### Exercise
Restate word for word the part of the material that runs from the line containing "Instruction: Click the CRMJetty logo" through its final line, inclusive, minus the pictures.

### The data
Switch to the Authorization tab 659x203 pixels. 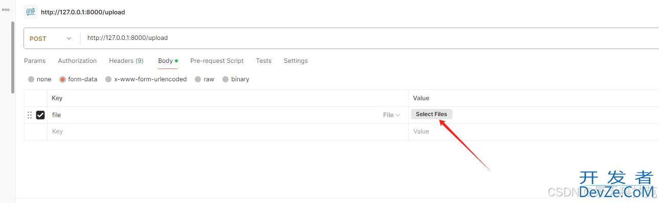pyautogui.click(x=77, y=61)

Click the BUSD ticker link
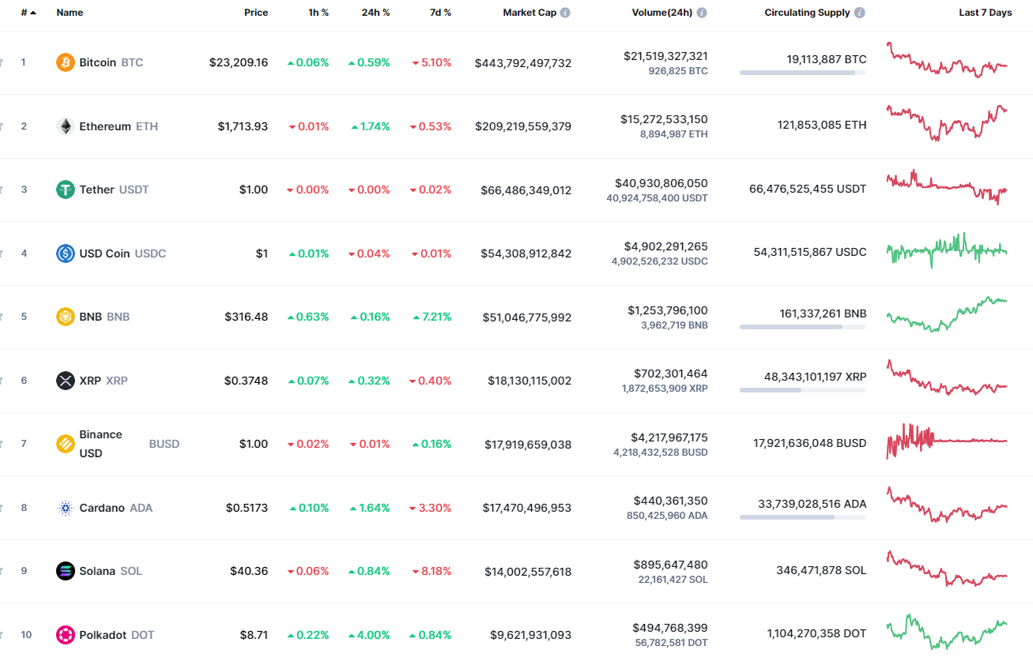(x=164, y=444)
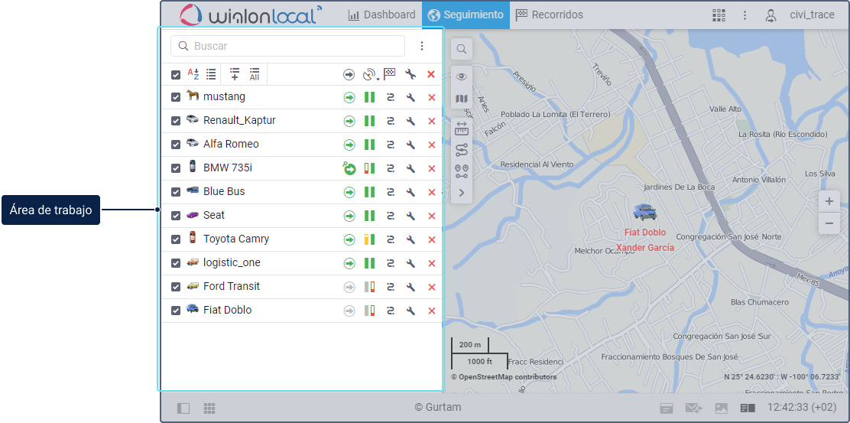The image size is (850, 423).
Task: Uncheck the Blue Bus checkbox
Action: (176, 192)
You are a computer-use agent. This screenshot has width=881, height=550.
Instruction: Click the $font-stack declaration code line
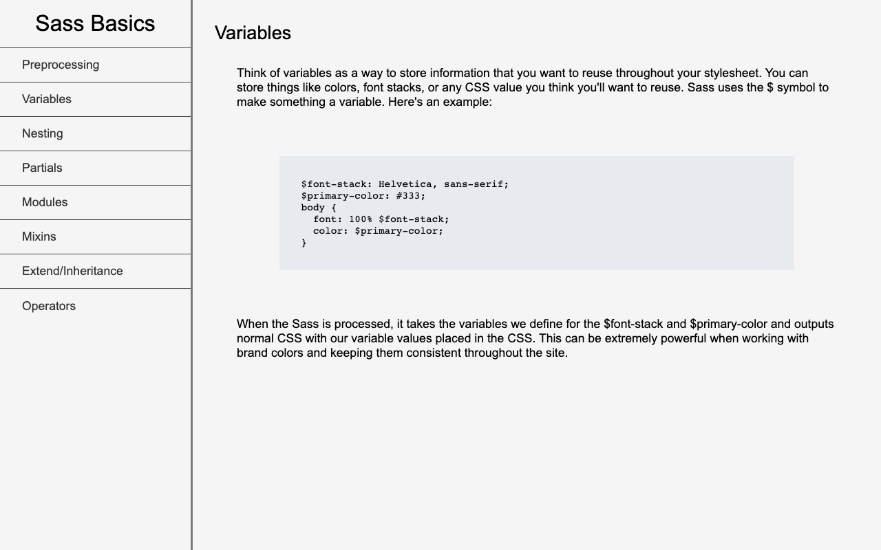(x=405, y=184)

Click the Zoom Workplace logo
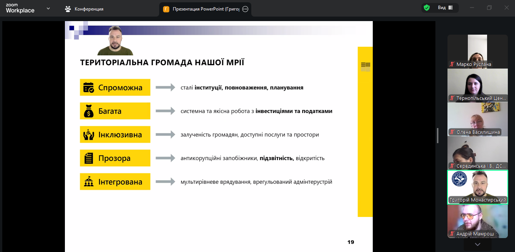pos(20,9)
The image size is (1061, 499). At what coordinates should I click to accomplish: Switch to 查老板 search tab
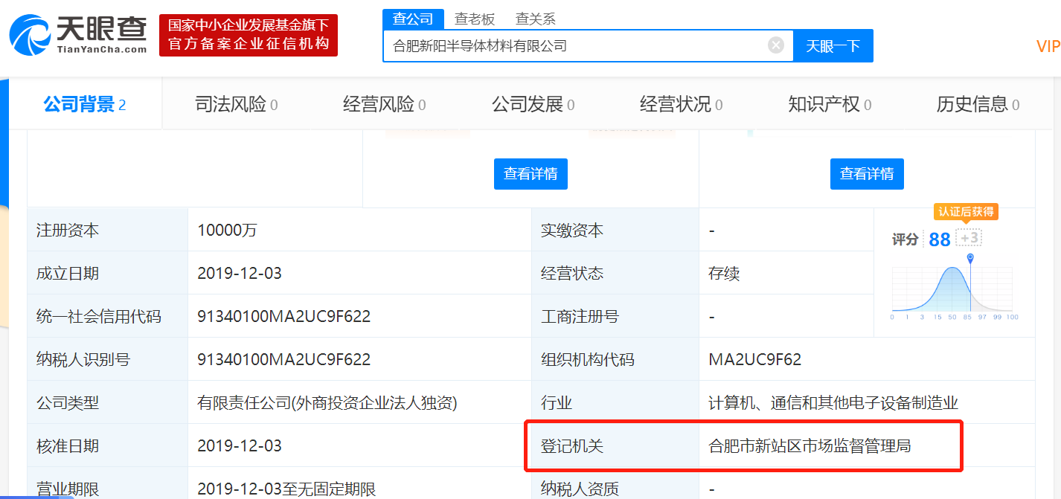point(475,19)
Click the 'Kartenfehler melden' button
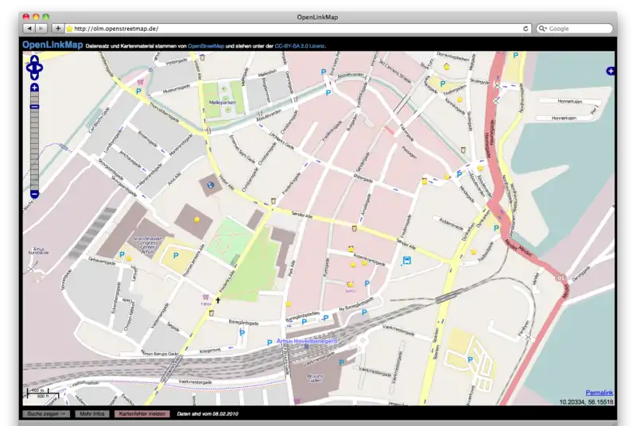The height and width of the screenshot is (426, 636). point(142,414)
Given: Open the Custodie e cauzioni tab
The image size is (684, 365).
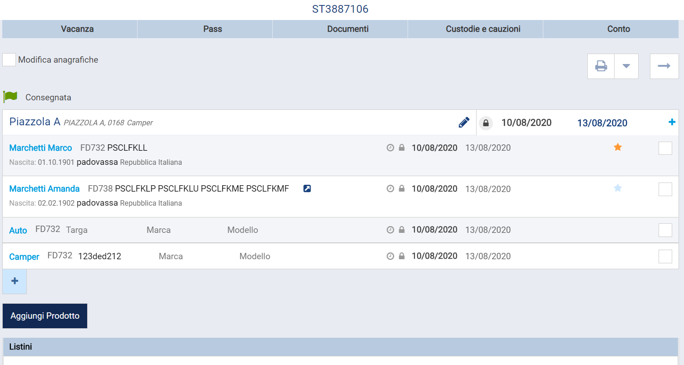Looking at the screenshot, I should point(483,29).
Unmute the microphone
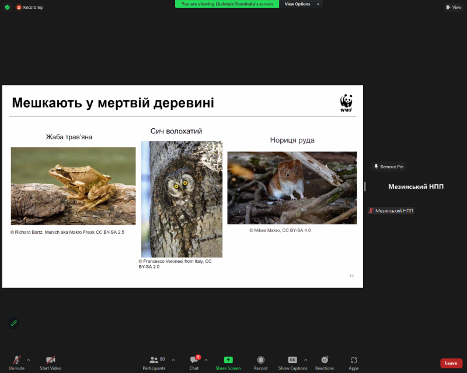Image resolution: width=467 pixels, height=373 pixels. coord(16,361)
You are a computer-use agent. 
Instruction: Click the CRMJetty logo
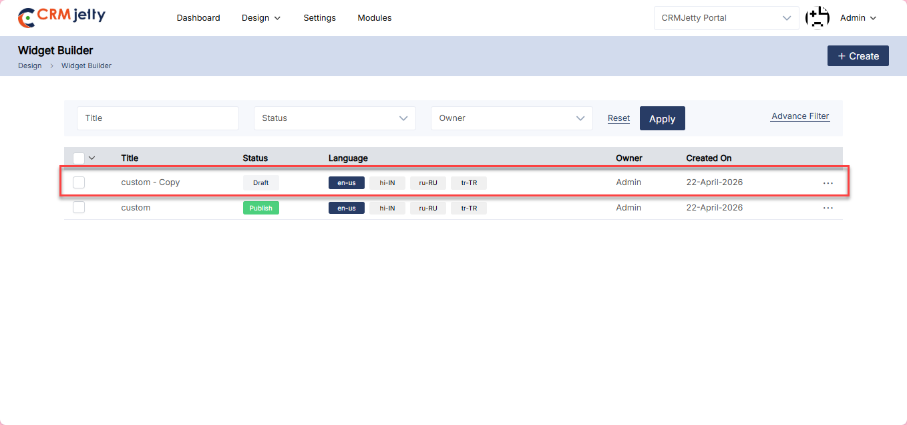pyautogui.click(x=61, y=17)
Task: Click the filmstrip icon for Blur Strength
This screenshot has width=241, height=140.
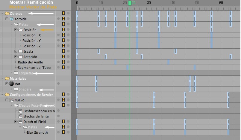Action: 63,132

### Solution for this exercise
Instruction: Click the CRMJetty logo
pyautogui.click(x=61, y=17)
Task: Click the filmstrip icon for Blur Strength
This screenshot has width=241, height=140.
Action: 63,132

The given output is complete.